A. External Beam Units

The type or quality of radiation beam is dictated by the type and location of cancer to be treated. Most head and neck cancers can be treated with low-energy megavoltage units: cobalt-60 or linear accelerators in the energy range of 4 to 6 MV. That does not mean that a facility equipped with only one of these units is capable of providing quality care to all patients with head and neck cancers. On the contrary, institutions whose sole treatment equipment is one of these units are not in a position to undertake complex and sophisticated treatment techniques required for most head and neck cancers. Depending on the kind and stage of the disease, an optimal treatment plan may call for other types of beams such as a combination of low- and high-energy photon beams or an electron beam. A facility equipped with a single-energy beam tends to follow suboptimal treatment plans or obsolete treatment techniques when the best available radiation therapy equipment is a cobalt unit.

Because of the wide variety of cancers normally seen in a radiation therapy clinic, it is necessary to have at least two qualities of photon beams: a low-energy (cobalt-60 or 4- to 6-MV x-rays) and a high-energy (10 MV or higher) beam. In addition, electron beams of several different energies between 6 and 20 MeV must be available because approximately 30% of patients require an electron beam for boost or an entire course of treatment.

A dual-energy linear accelerator can provide all the beams necessary for modern radiation therapy. These machines are usually equipped with one low- and one high-energy photon beam and a number of electron energies up to 18 or 20 MeV. That provides sufficient capability to treat any cancer that needs external beam. In addition, accelerators must be equipped with on-board imaging equipment to ensure accurate delivery of treatments, especially when using highly conformal techniques such as IMRT and IGRT.

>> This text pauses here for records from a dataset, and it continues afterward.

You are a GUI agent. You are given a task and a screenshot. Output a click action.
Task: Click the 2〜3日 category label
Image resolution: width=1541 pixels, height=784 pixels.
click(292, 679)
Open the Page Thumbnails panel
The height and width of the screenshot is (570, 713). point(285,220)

Additional machines are required if the patient load exceeds about 30 patients per day. Although it is possible to treat more than 30 patients per machine per day, higher patient loads necessitate
hurried treatments and consequently allow less attention to detail. It is important for a radiotherapy facility to be equipped not only with appropriate type and quality of beams, but also with a sufficient number of machines to handle the patient load.

B. Brachytherapy Sources

Certain cancers need brachytherapy, usually in combination with external beam. Cancer of the uterine cervix and some other gynecologic malignancies are best treated with these techniques. Unless the center has the policy not to treat patients for whom the brachytherapy is the treatment of choice, brachytherapy equipment must be available to provide quality care to patients who need this form of therapy.

For intracavitary application, radium and cesium are equally effective as far as the therapeutic effects are concerned. Cesium has replaced radium mainly on the basis of radiation protection considerations pertaining to storing and handling of these sources. For temporary interstitial implants, iridium-192 is the best available source. Iodine-125 and palladium-103 are used primarily for permanent implants such as in the prostate.

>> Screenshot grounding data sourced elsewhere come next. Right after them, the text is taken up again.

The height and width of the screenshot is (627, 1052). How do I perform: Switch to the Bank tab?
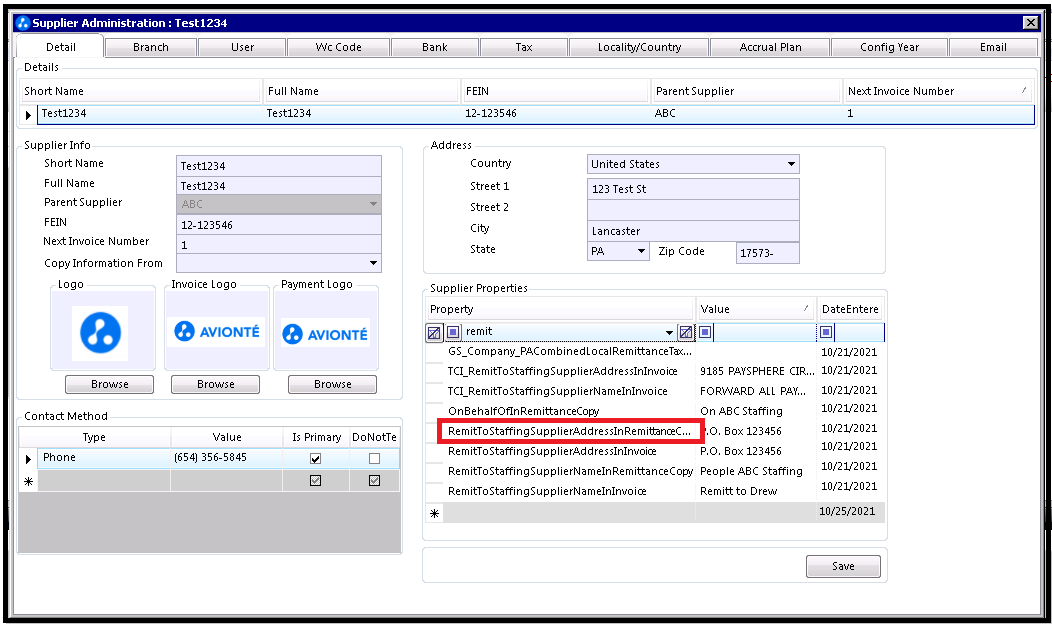point(434,47)
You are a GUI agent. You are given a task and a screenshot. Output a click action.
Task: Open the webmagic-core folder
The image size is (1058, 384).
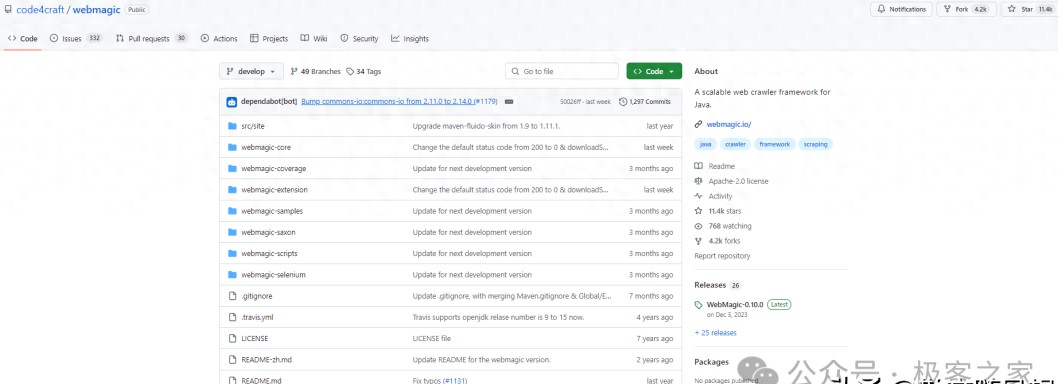(266, 147)
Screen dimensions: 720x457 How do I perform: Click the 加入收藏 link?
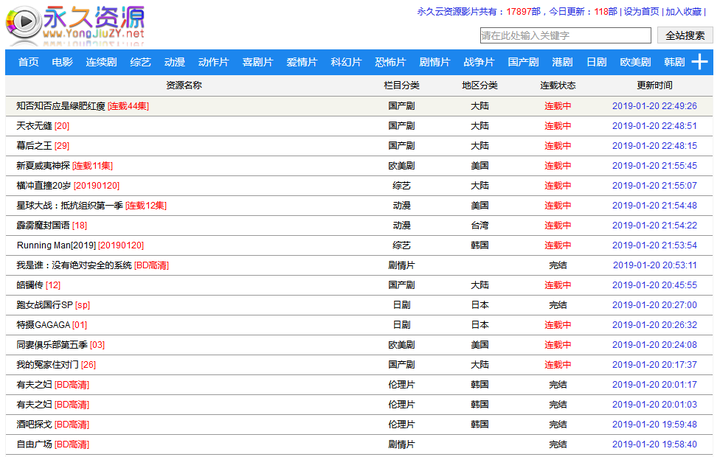tap(684, 12)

Availability of brachytherapy sources and equipment adds to the comprehensiveness of a center to provide radiation therapy. Again, if this capability is not available, a patient’s treatment may be compromised if the institution does not have a suitable alternative or rationalizes the use of external beam alone not on the basis of merit, but on the nonavailability of brachytherapy service.

Afterloading procedures are the standard of practice in brachytherapy. The therapeutic quality of the procedure is little affected by whether the afterloading is done by the bedside or remotely. An institution can provide quality brachytherapy by using conventional afterloading applicators. The need for the remote afterloaders (the low dose rate [LDR] or the HDR) is based primarily on considerations such as minimizing radiation exposure to personnel or handling large patient loads. Again, if it can be established that the remote afterloading will improve patient care (e.g., by allowing better nursing care or optimizing source placement), a case can be made to acquire such equipment. High-tech equipment such as the remote afterloaders can be very expensive and can drive up the cost of patient care. Therefore, the additional cost must be justified on the basis of cost versus patient benefit analysis.

C. Simulator

The simulator is an essential tool for planning and designing radiation therapy treatments. Because of the poor imaging quality of the treatment beam and the logistic difficulty of obtaining time on the treatment machine, a simulator is the appropriate equipment to image the treatment fields and optimize their placement before actual treatment. Because the simulator offers the same beam geometry as the treatment machine, simulator films are used to outline the field shape and dimensions for custom-designing field blocks. The simulator room is the place where different techniques can be modeled and solutions to technical problems devised.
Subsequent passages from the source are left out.